Tasks to perform:
**A)** In the article on the Goreh-Jask pipeline, what has been the binding constraint on Iranian crude sales for years?
**B)** Please update the records from their first line through the line containing "Action: point(349,96)", changing "pin" to "star" and leaving everything else as it is. Omit the pictures from your answer.

Article:
○ ○ ○

In practice, the line has rarely cleared 0.3 million barrels per day. The reasons are commercial rather than technical. Iran’s export problem under sanctions is not a problem of getting oil to a port; it is a problem of finding insured buyers willing to take Iranian crude at scale. The Jask terminal, being more visible and trackable than ship-to-ship transfers in the Persian Gulf, paradoxically made Iranian crude harder to move than the traditional grey-market routes. Sanctions enforcement, which targets buyers as much as sellers, has been the binding constraint on Iranian crude sales for years and remains so now. Building the pipeline was a sovereign infrastructure achievement; turning it into a commercial throughput asset has required a customer base that sanctions enforcement has consistently denied Tehran.
The 2026 war has paradoxically increased interest in Goreh-Jask. Some Iranian officials have publicly emphasised the line’s strategic significance as a Hormuz alternative, arguing that Iran can sustain export revenue even if the strait is disrupted. The reality is more constrained. Western insurance is still unavailable for Iranian cargoes regardless of which port they leave from, and the war has made Asian buyers more cautious rather than less. Goreh-Jask remains the most underutilised piece of Hormuz-bypass infrastructure in the region — a pipeline that on paper looks like a ready-made answer to Iran’s geographic vulnerability and in practice runs at less than a third of nameplate.

○ ○ ○

Exercise data:
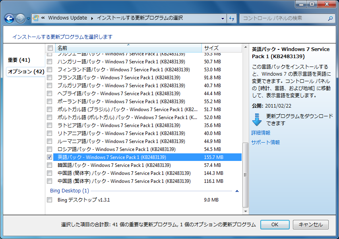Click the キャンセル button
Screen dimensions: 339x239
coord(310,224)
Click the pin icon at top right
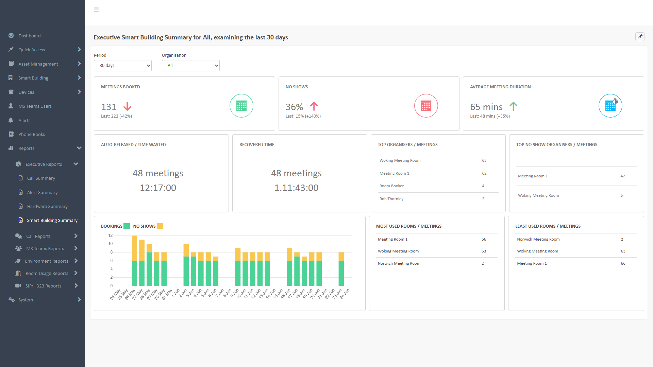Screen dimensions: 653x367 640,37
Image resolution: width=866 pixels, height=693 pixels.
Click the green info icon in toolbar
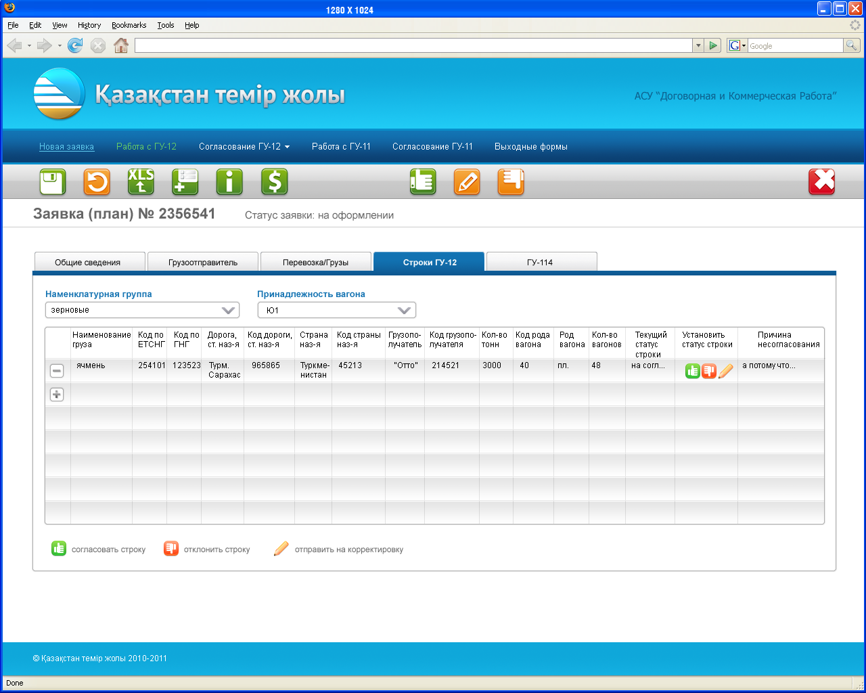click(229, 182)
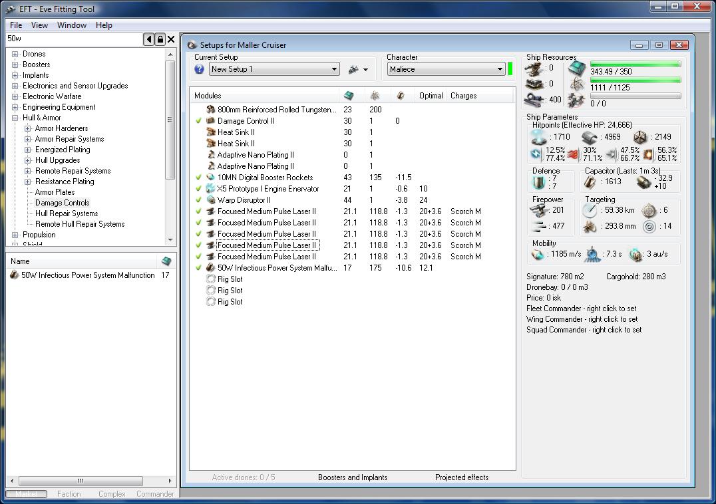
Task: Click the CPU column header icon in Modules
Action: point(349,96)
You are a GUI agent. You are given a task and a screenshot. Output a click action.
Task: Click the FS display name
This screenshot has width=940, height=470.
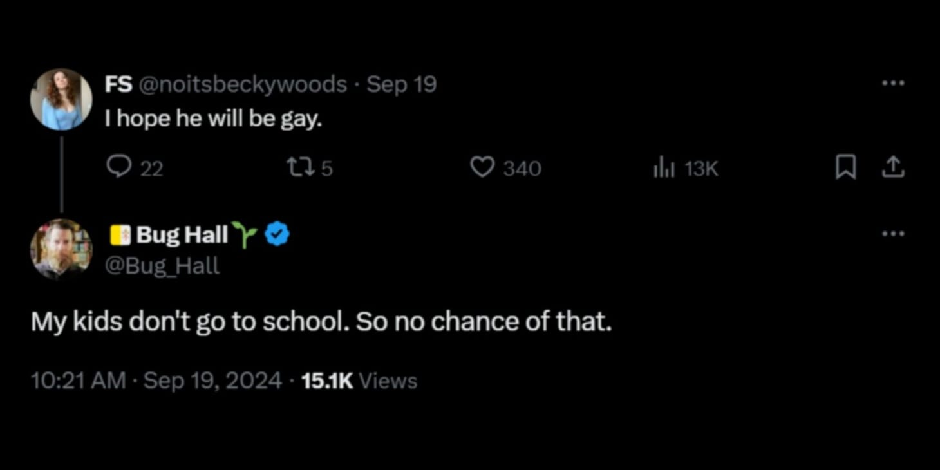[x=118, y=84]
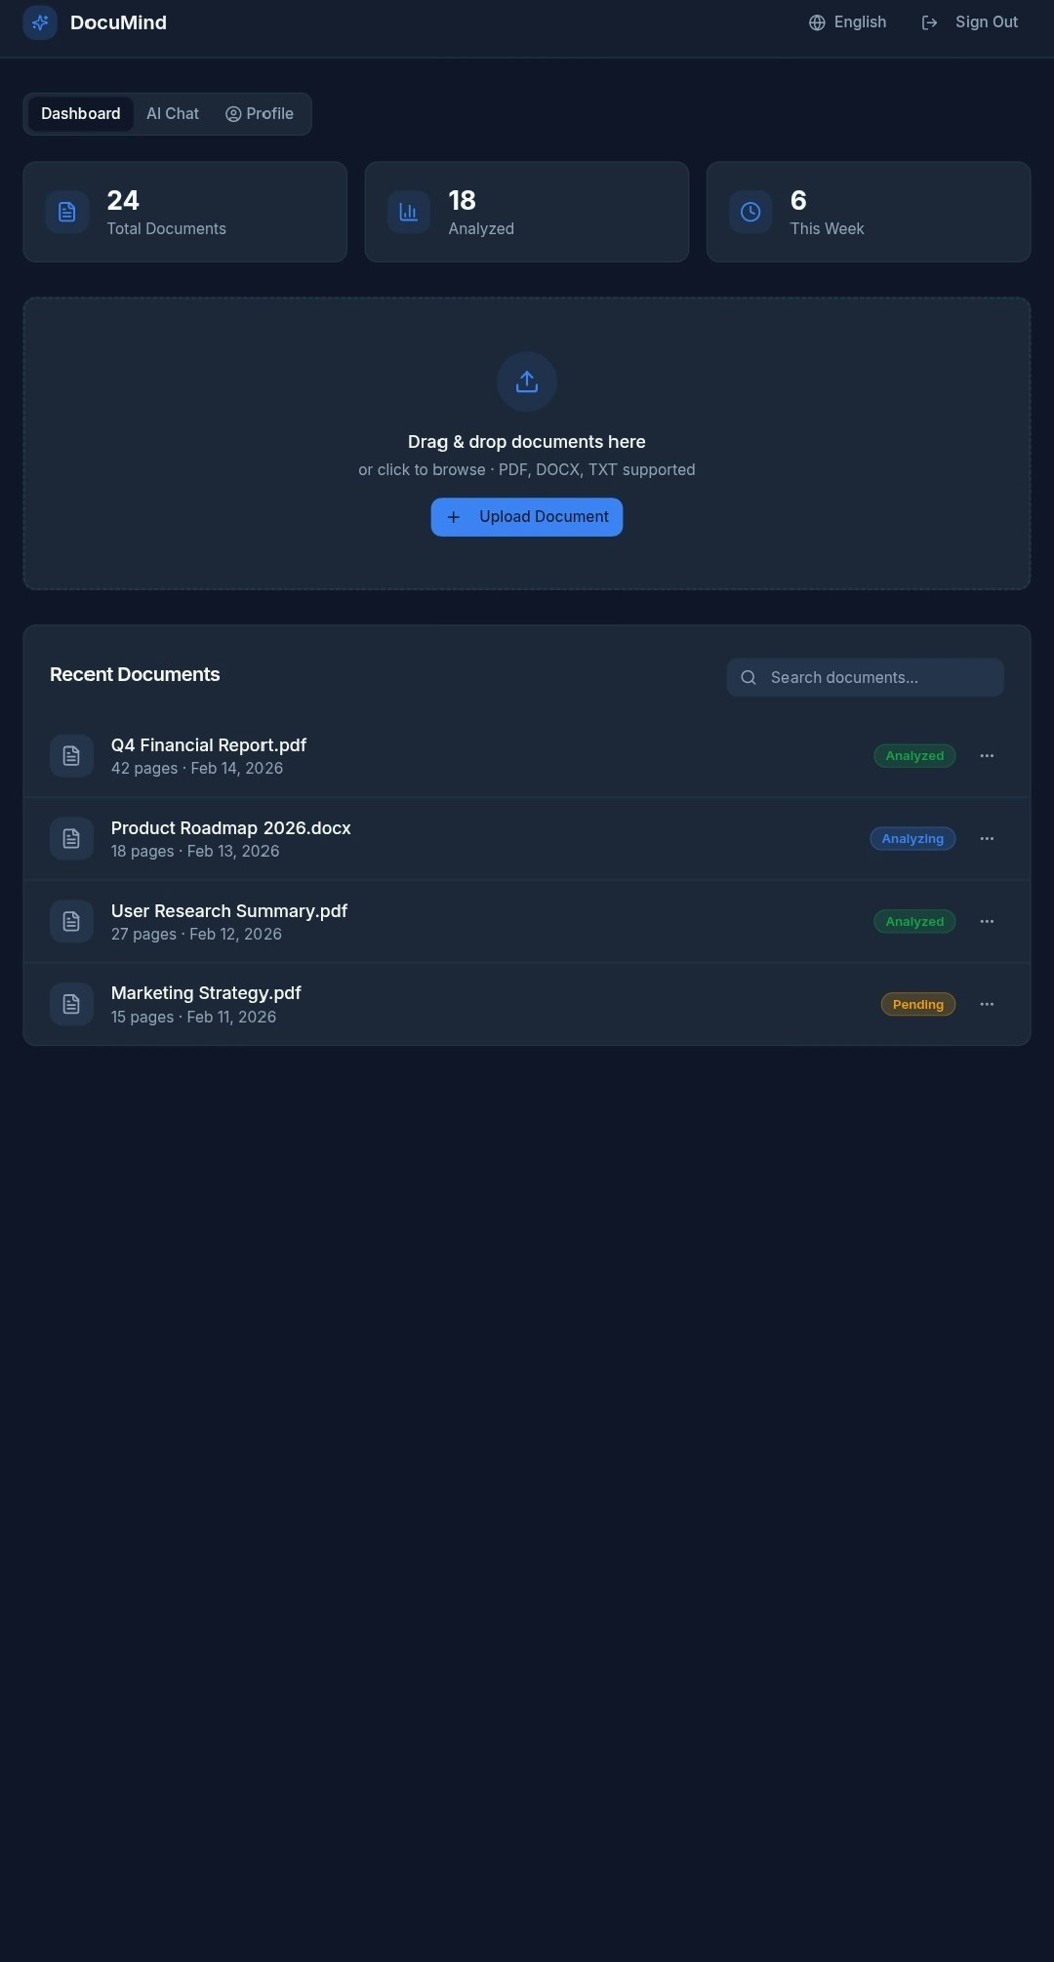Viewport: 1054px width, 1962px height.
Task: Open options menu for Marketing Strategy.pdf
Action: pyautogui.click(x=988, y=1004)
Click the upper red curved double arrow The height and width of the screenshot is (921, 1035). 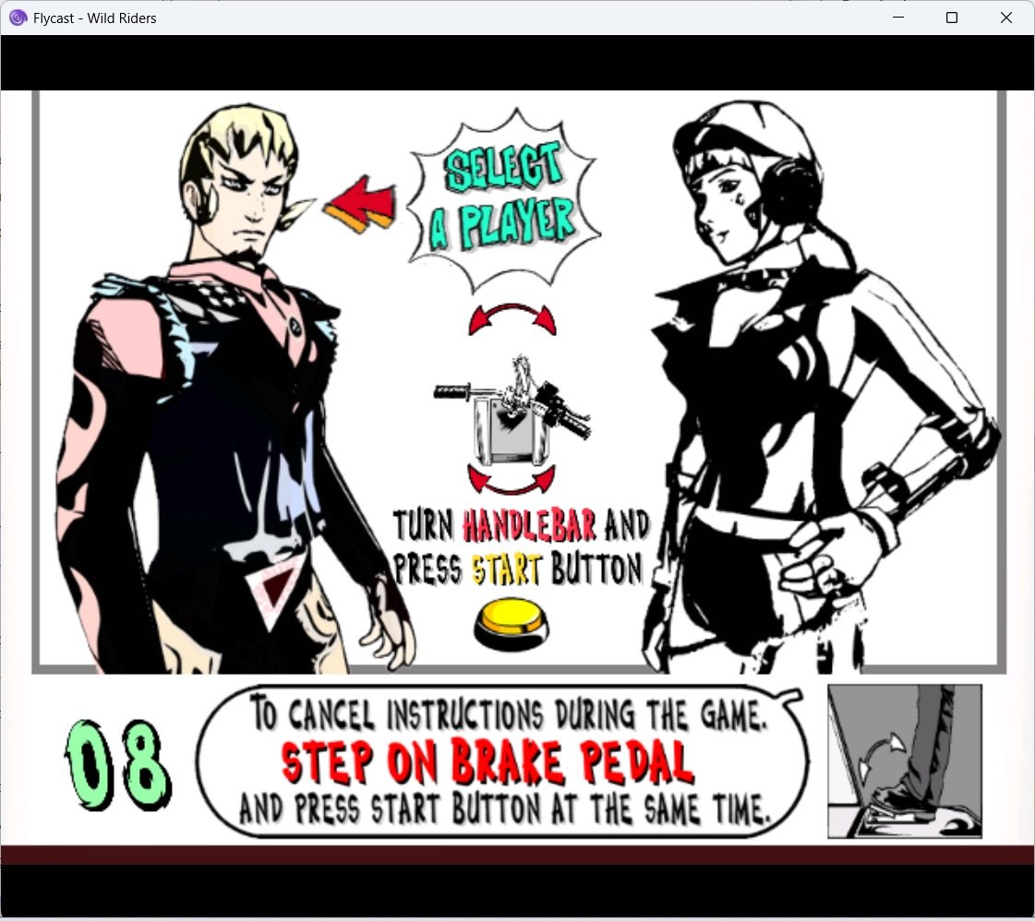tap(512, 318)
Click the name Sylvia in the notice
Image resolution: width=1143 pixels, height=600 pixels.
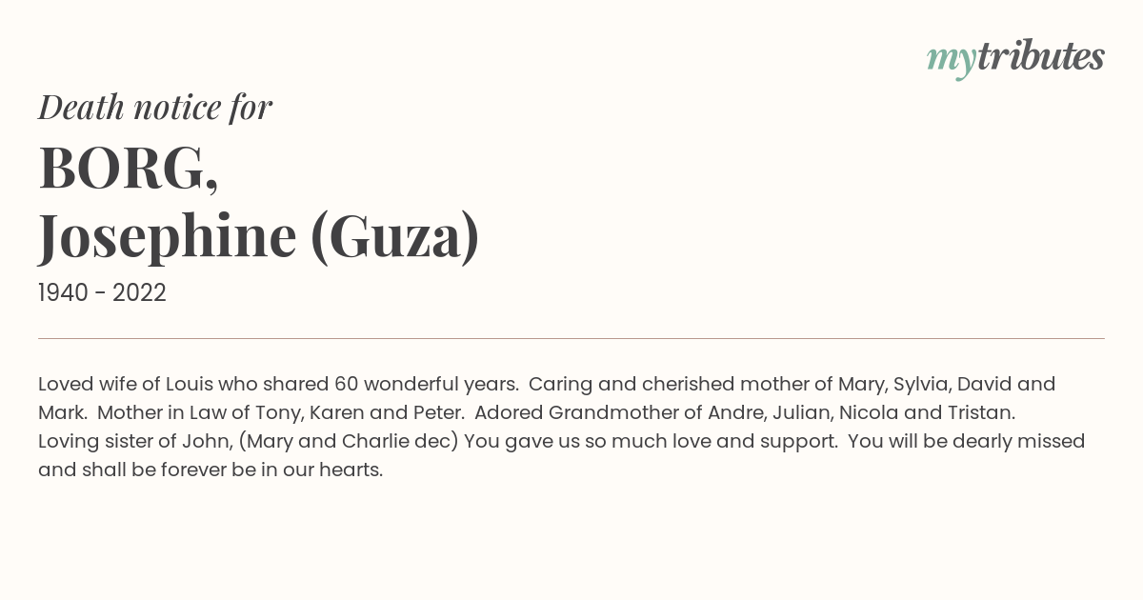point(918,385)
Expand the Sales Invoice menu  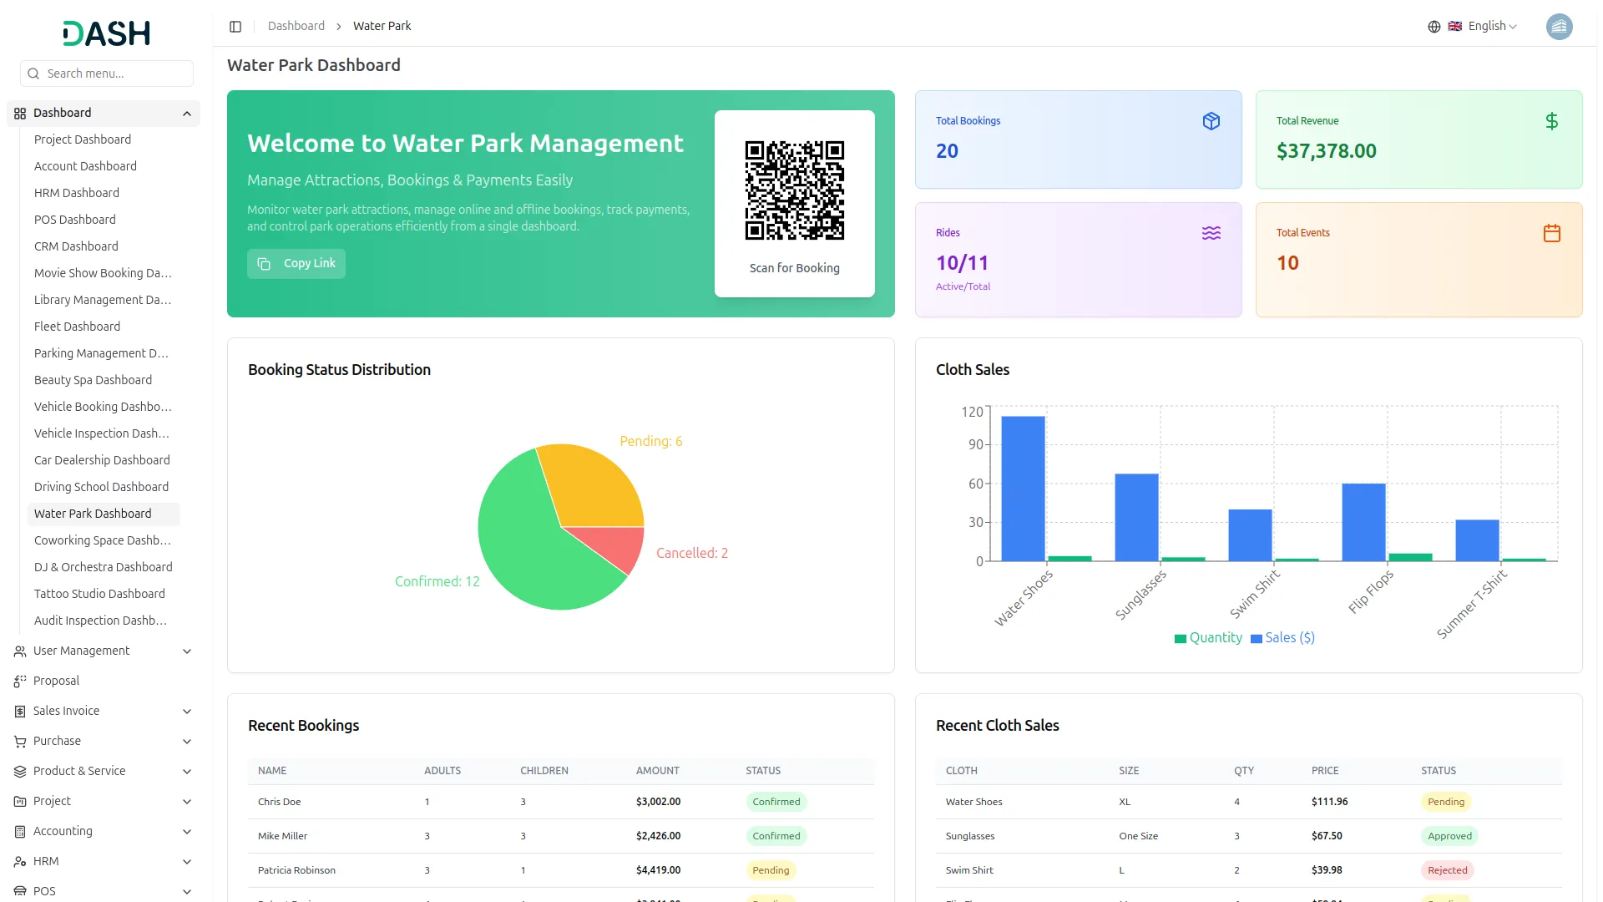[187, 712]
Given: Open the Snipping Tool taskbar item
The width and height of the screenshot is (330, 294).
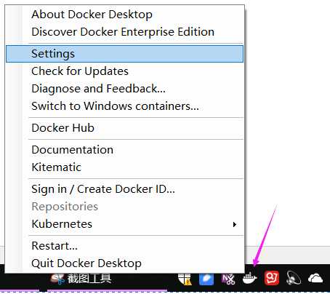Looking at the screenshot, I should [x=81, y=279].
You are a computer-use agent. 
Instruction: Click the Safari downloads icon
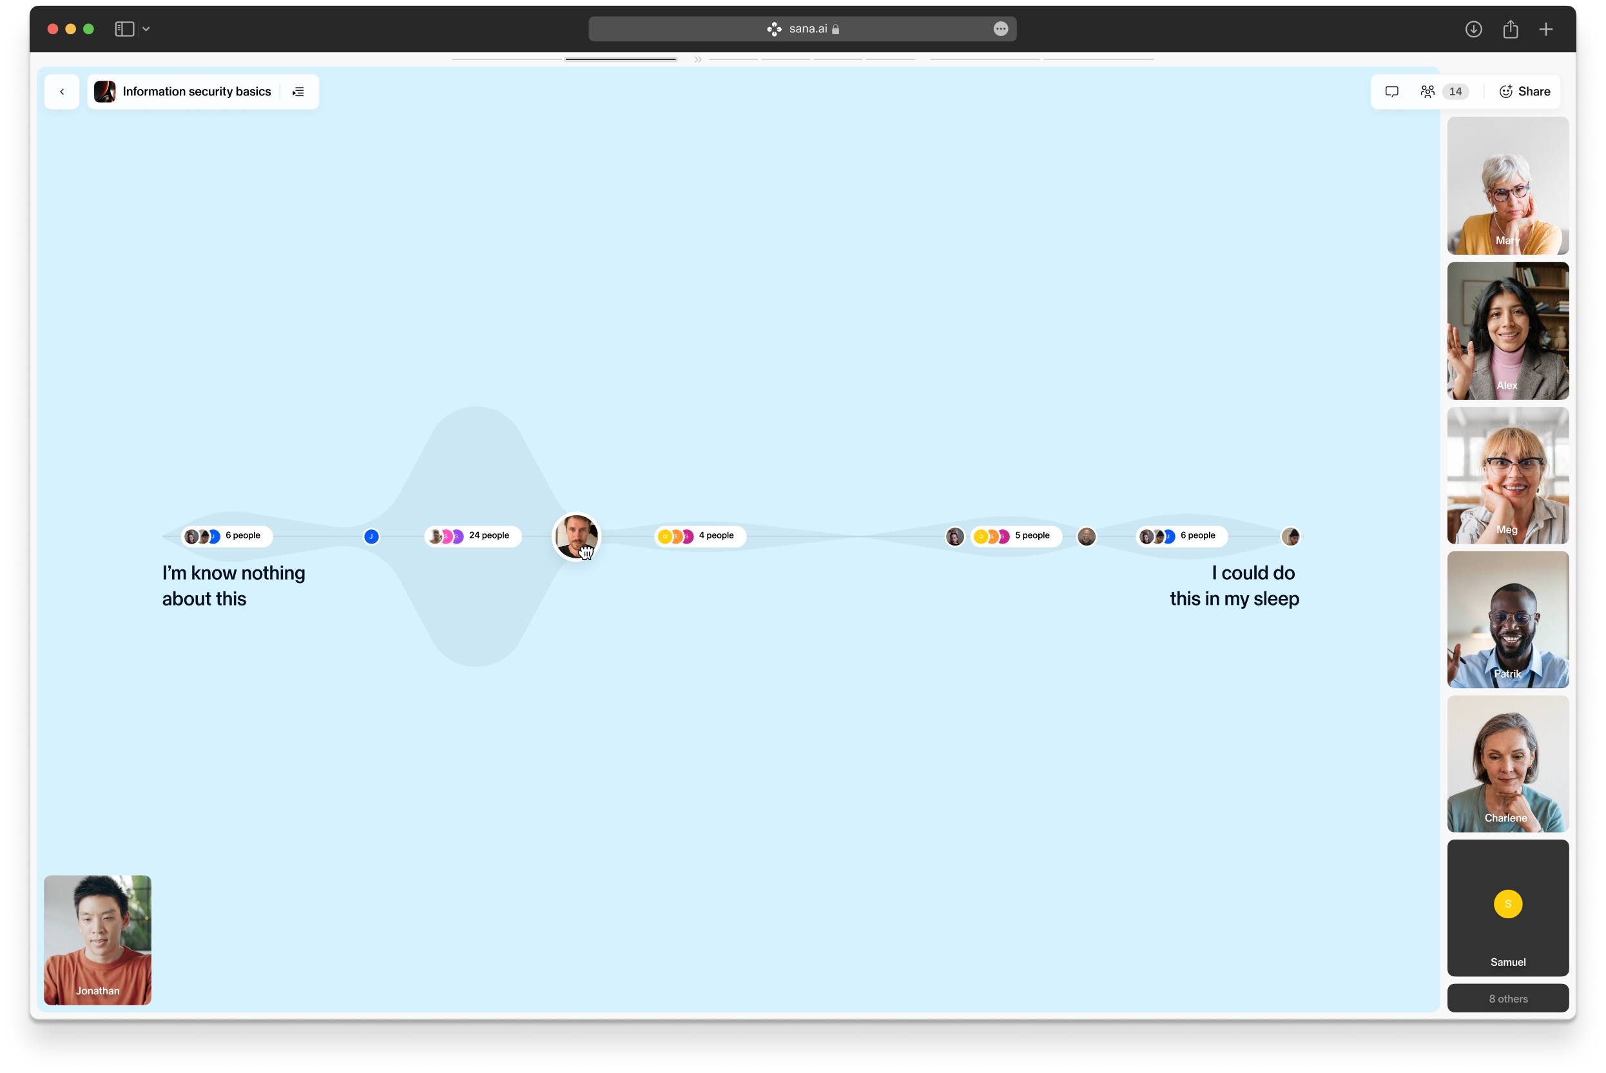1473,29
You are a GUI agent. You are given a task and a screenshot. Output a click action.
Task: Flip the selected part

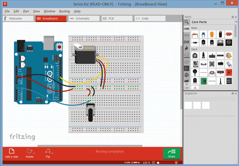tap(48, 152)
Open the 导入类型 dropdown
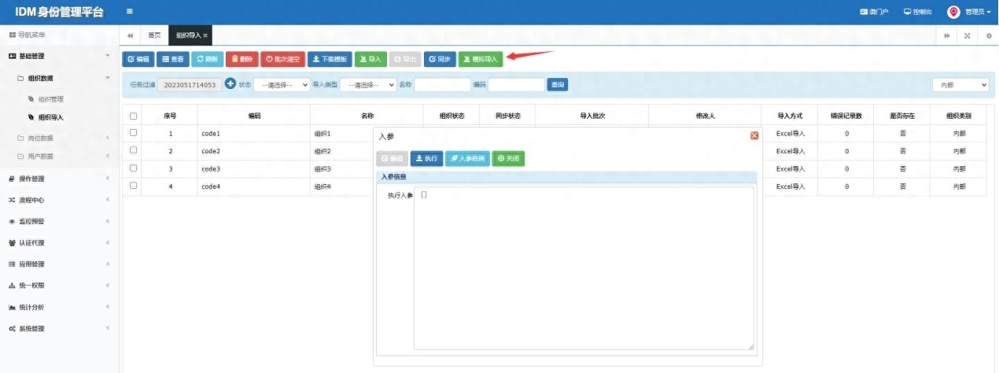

○ ○ ○

Set of answers:
**A)** Sanctions enforcement.

**B)**
Click the キャンセル button
Screen dimensions: 339x239
coord(310,224)
Click the star icon at top right
Screen dimensions: 653x367 640,37
Image resolution: width=866 pixels, height=693 pixels.
Click the green info icon in toolbar
click(229, 182)
Task: Click the CPU column header icon in Modules
Action: point(349,96)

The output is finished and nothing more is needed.